Нечистый дернул меня за язык ответить, что нисколько не тяжело. Лейтенант усмехнулся недоверчиво, качнул головой:

— Тяжело. На то это и армия… Я первые полгода думал, что не выдержу. Средняя Азия, жара больше сорока градусов, солнце, песок — дышать нечем, а мы при полной выкладке в форсированном марше… Или с утра до вечера на плацу. Коснешься затвора винтовки — руку обожжешь. А потом привык. И недосыпать привык, и наедаться начал. Привыкнете и вы. Служба закончится — жаль будет возвращаться домой.

Посидел еще немного, встал, закрыл мою книжку:

— А на посту читать не годится, товарищ боец.

Лейтенант ушел, а я честно спрятал книжку. И один на один изо всех сил боролся с дремотой.

Ать-два!

Каждый новый день начинается криком дневального:

— Подъе-о-ом!

Крик взрывается, будто бомба, и мы, еще сонные, вскакиваем с коек. «Чтоб одеяло летело под потолок, а вы на пол!» — учил помкомвзвода выполнению этой команды. За окнами еще ночь, и нам каждый раз кажется, что нас ошибочно разбудили на час раньше.

Во дворе замирает сигнал горна «Подъем», а здесь командиры вторят ему предрассветными петухами:

— По-однима-айсь! Быстрей! Быстрей!

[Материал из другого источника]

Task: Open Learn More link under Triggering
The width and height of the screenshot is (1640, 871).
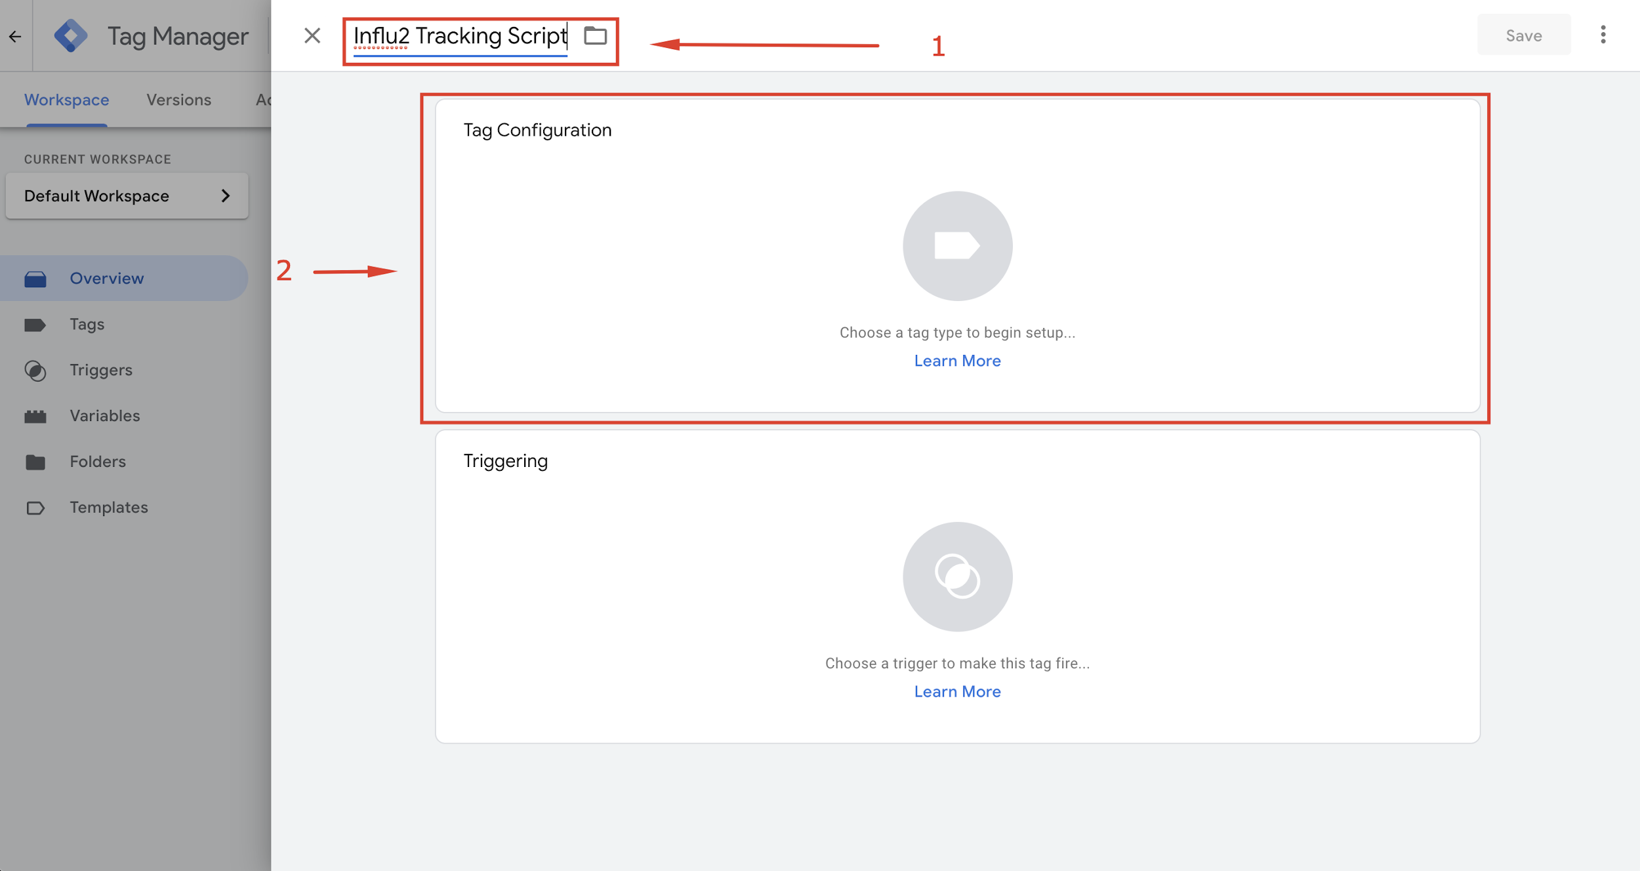Action: 957,691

Живо на зарядку!

Не успеешь управиться с ненавистными обмотками, этими «двухметровыми голенищами», как вновь голос дневального:

— Выходи строиться!

Хватаем полотенца, мчимся вперегонки. Выстраиваемся, за помкомвзвода бежим на зарядку…

Так начинается еще один, следующий день службы в армии.

Сегодня у нас неизбежная строевая, потом укрепленная полоса, два часа уставы и под конец — занятия на физкультурной площадке.

Строевую мы уже немного освоили: научились ходить, приветствовать командиров, на ходу поворачиваться кругом, не сбивая при этом в строю друг друга с ног. А вот укрепленная полоса…

Те, кто ее планировал и создавал, старались не пропустить ничего, что может встретиться на пути бойцу в будущей войне во время атаки. Так вот, на этой полосе было длиннющее бревно над глубокой ямой с водой. Бревно круглое, как скалка, еще и покачивается, когда по нему идешь. За ним — макет двухэтажного дома: дощатая стена с единственным окном на втором этаже. Далее — полутораметровый забор и широкий ров с водой, уже без бревна. И в самом конце — чучело вражеского солдата, сделанное из лозы.